Monday 12 February 2018

Reeling with the Flu-bug

The worst influenza ever known in modern times was ‘the Spanish Flu’ which managed, between January 1918 and December 1920, to infect some 500 million people, of which somewhere between 50 and 100 million mortally. Wiki has the story here. This horrible viral disease, which put life expectancy back by around 12 years during its course, was known as being ‘Spanish’ simply because the Spanish media were not instructed - unlike many other nations still at war - to under-report the pandemic and thus allowed its ravages to hold centre attention.
The version of this which struck Your Servant a century later was a little less relentless, and after nine or ten days there remained nothing that a large meal and a week’s holiday in New Zealand wouldn’t bring right.
I was feeling fairly ill early last week as Walter Drake and I* prepared the editorial for Business over Tapas. Heavy and dizzy. I couldn’t eat and I was to spend most of the following week asleep in bed. I lost four kilos!

:: Supplied information ::
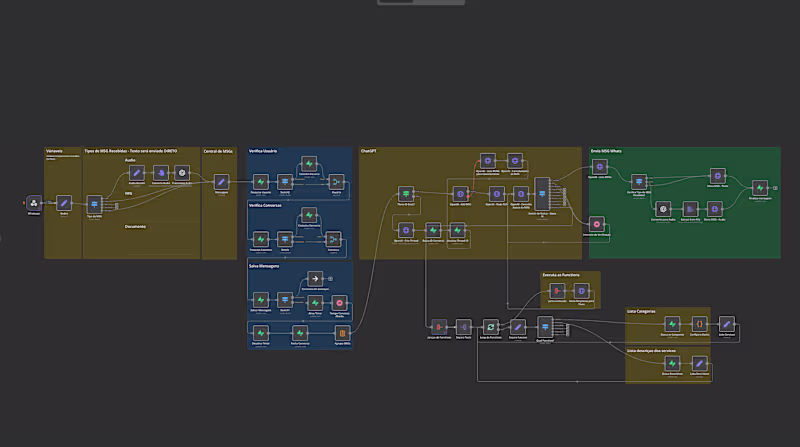Select the Lista Categorias sticky note label

click(641, 311)
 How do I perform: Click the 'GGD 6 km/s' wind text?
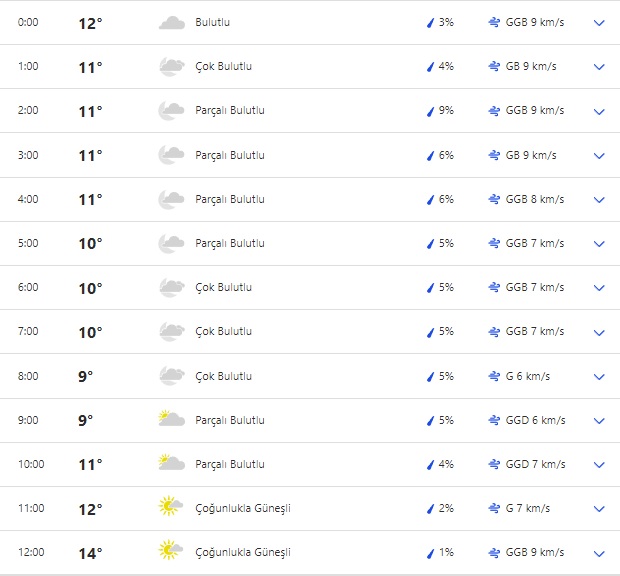coord(535,420)
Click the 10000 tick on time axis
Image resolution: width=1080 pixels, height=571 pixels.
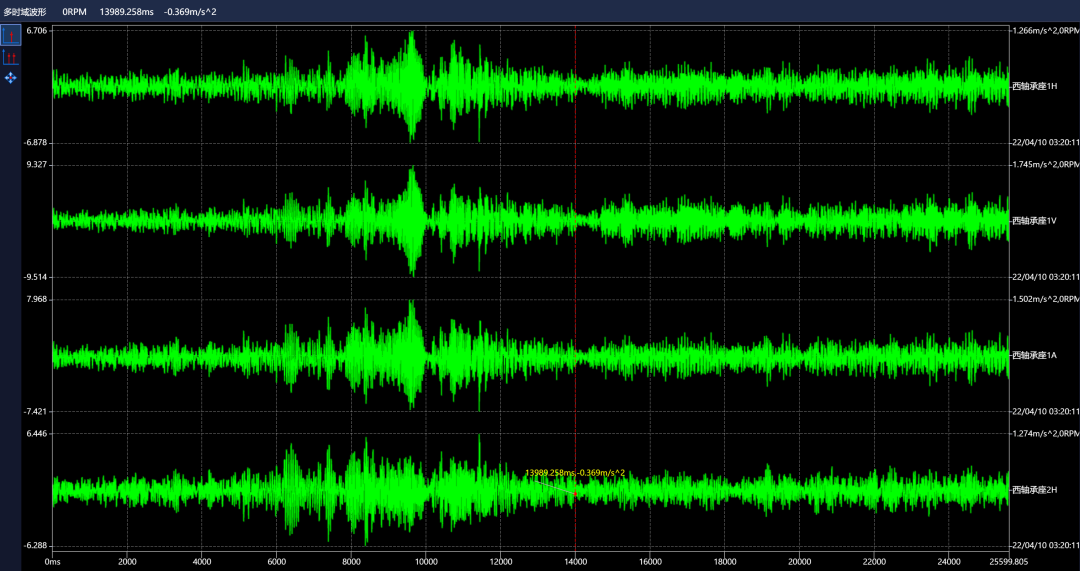click(x=426, y=561)
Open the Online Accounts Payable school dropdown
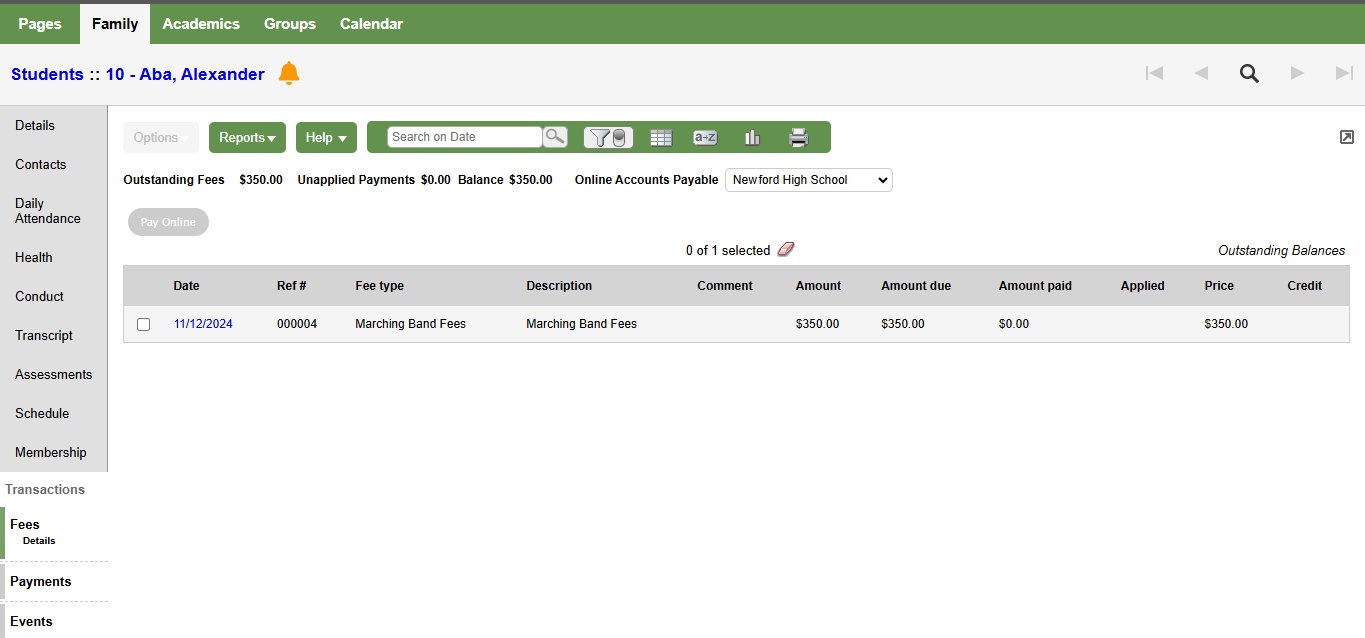The height and width of the screenshot is (638, 1365). 808,180
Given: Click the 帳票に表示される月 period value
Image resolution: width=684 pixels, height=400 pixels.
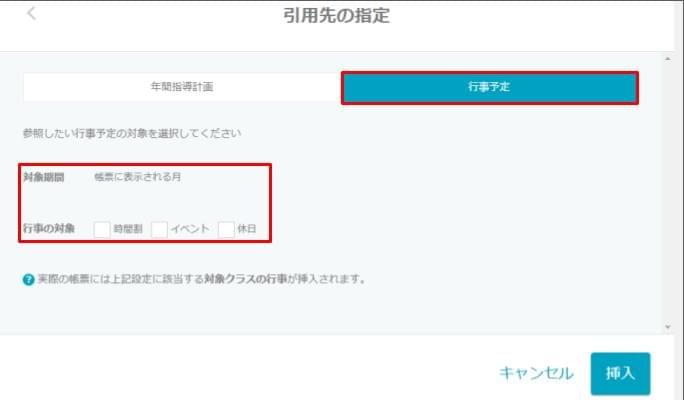Looking at the screenshot, I should point(137,177).
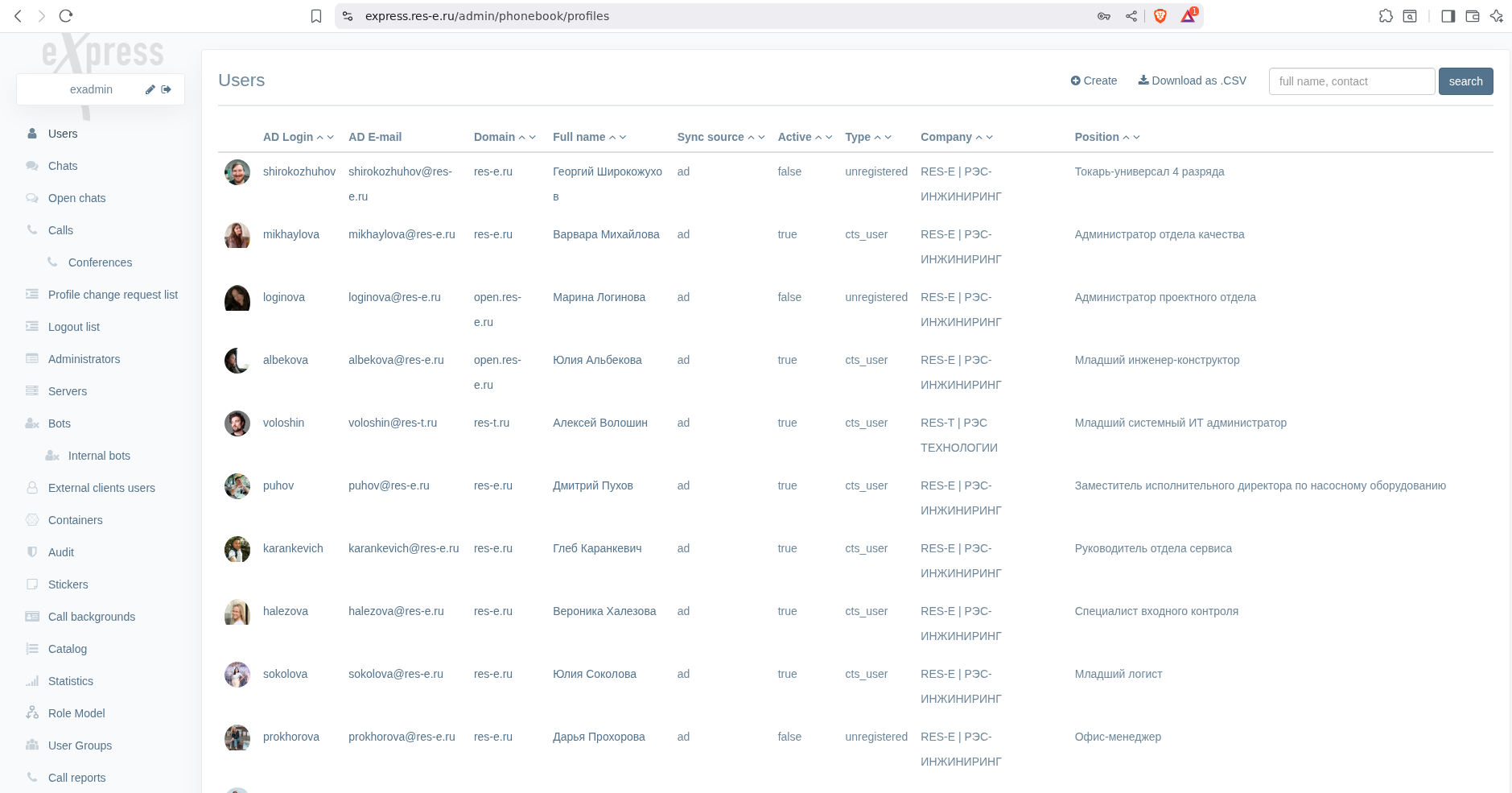This screenshot has width=1512, height=793.
Task: Click the logout icon beside exadmin
Action: pyautogui.click(x=167, y=89)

:: Goal of the exercise ::
Continue the blog post about the flu from its last sentence, in the same voice.

:: Response ::
There wasn’t much fever and no high temperature. I was told by my nurse to eat Ibuprofeno by the handful (if you are ill, you may not want to follow this course). Indeed, Wiki says that there is no particular cure for el gripe beyond bed-rest. It takes a week to pull round, two weeks for full recovery.
This year’s ’flu is considered a heavy edition and, by this weekend, was responsible for the death of 472 Spaniards.
While there may not be a cure, an ultra-violet light bulb is reported to be a useful anti-viral defence, according to scientists at the University of Columbia. The only problem being that the bulb costs around $1,000 to buy.
One of the joys of surviving the ’flu is the happy knowledge, as one walks about, that while some of you lot may be starting to feel a bit whoozy, Your Servant is in the very peak of health once again (or would be if he could only catch a week’s holiday in New Zealand).